Records provided »
+++++
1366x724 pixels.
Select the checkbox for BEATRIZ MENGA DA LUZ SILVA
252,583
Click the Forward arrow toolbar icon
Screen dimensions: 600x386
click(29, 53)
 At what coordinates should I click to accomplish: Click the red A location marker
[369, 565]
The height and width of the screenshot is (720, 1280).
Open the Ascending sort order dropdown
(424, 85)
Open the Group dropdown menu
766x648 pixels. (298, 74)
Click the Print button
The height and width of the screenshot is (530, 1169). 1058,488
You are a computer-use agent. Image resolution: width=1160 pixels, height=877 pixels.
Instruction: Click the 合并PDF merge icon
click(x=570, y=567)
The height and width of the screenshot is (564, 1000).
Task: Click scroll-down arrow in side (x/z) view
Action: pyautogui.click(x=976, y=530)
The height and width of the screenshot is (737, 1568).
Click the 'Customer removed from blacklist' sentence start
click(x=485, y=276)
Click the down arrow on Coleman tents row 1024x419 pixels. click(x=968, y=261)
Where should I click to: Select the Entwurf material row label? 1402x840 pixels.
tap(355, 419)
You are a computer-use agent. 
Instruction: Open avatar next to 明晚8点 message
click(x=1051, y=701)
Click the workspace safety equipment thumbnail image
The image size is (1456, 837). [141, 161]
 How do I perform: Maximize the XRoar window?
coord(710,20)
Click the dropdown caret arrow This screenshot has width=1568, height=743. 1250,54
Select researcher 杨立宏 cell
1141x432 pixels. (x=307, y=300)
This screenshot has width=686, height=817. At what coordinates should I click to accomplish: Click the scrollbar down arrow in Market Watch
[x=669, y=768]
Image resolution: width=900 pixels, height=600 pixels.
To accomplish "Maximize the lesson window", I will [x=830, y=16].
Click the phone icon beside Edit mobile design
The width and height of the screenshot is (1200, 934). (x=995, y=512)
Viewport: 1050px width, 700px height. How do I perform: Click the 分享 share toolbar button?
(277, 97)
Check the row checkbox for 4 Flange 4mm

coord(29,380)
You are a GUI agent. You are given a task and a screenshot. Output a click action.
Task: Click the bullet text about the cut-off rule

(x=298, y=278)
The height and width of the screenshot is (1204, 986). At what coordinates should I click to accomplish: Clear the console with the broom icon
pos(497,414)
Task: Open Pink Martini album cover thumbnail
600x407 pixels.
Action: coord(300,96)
+++++
Exercise goal » How many of the listing's lines include "resolution"? State only that number.

Exercise solution » 2